In a minimal sketch using WiFiMulti and FreeRTOS I can also not determine a difference between delay() and delayMicroseconds(). Each connection is done without retries. My MVCE

#include <Arduino.h>
#include <FreeRTOS.h>
#include <task.h>
#include <semphr.h>
#include <WiFi.h>
#include <WiFiMulti.h>

#define WIFI_SSID "Vodafone-1E90"
#define WIFI_PASS "XXXXXXXXXXXXXX"

WiFiMulti multi;
int _beginLoopCount;
bool skip = false;

void setup() {
    while(!Serial);
    multi.addAP(WIFI_SSID, WIFI_PASS);
    delay(1000);    
    Serial.println("Connecting to " + String(WIFI_SSID));
    Serial.flush();
}

void loop() {
    if(skip) return;
    Serial.println("Running on core " + String(get_core_num()) + " task ID " + String(uxTaskGetTaskNumber(xTaskGetCurrentTaskHandle())));
    unsigned long startConnect = millis();
    if (multi.run() != WL_CONNECTED) {
      if (_beginLoopCount < 5) {
        Serial.println("\nFailed to connect to Wi-Fi.
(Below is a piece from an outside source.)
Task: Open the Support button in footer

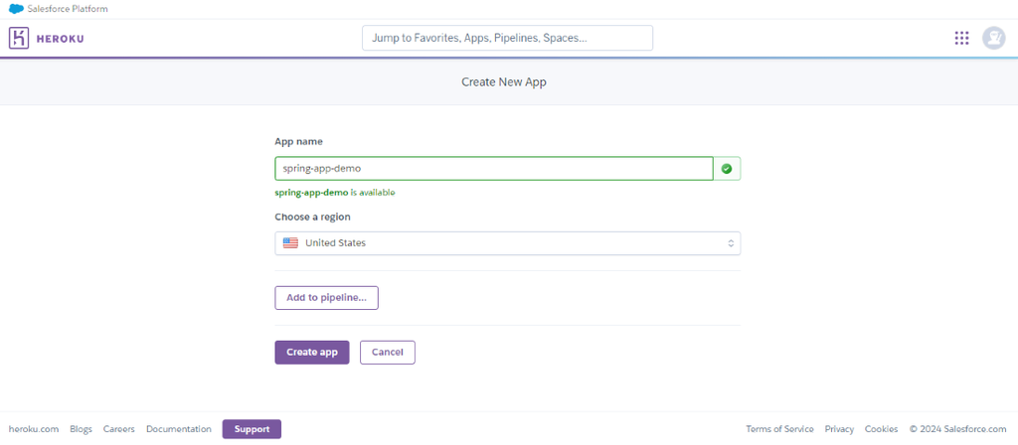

Trying again...");
        _beginLoopCount++;
        delay(1000);
      } else {
        Serial.println("\nFailed to connect to Wi-Fi. Quiting");
        _beginLoopCount = 0;
      }
    } else {
      _beginLoopCount = 0;
      Serial.print("\nWiFi connected, SSID: ");
      Serial.print(WiFi.SSID());
      Serial.print(", IP address: ");
      Serial.println(WiFi.localIP());
      Serial.printf("Connected in %d ms\n", millis() - startConnect);
      skip = true;
    }
}

@earlephilhower
Copy link
Owner

earlephilhower commented Dec 4, 2023

I also tried the full app example (commenting out and hacking in the config like you did @maxgerhardt and making all debug go to USB). I did not use the edited WiFiMulti.cpp/.h in the lib directory, only the core version.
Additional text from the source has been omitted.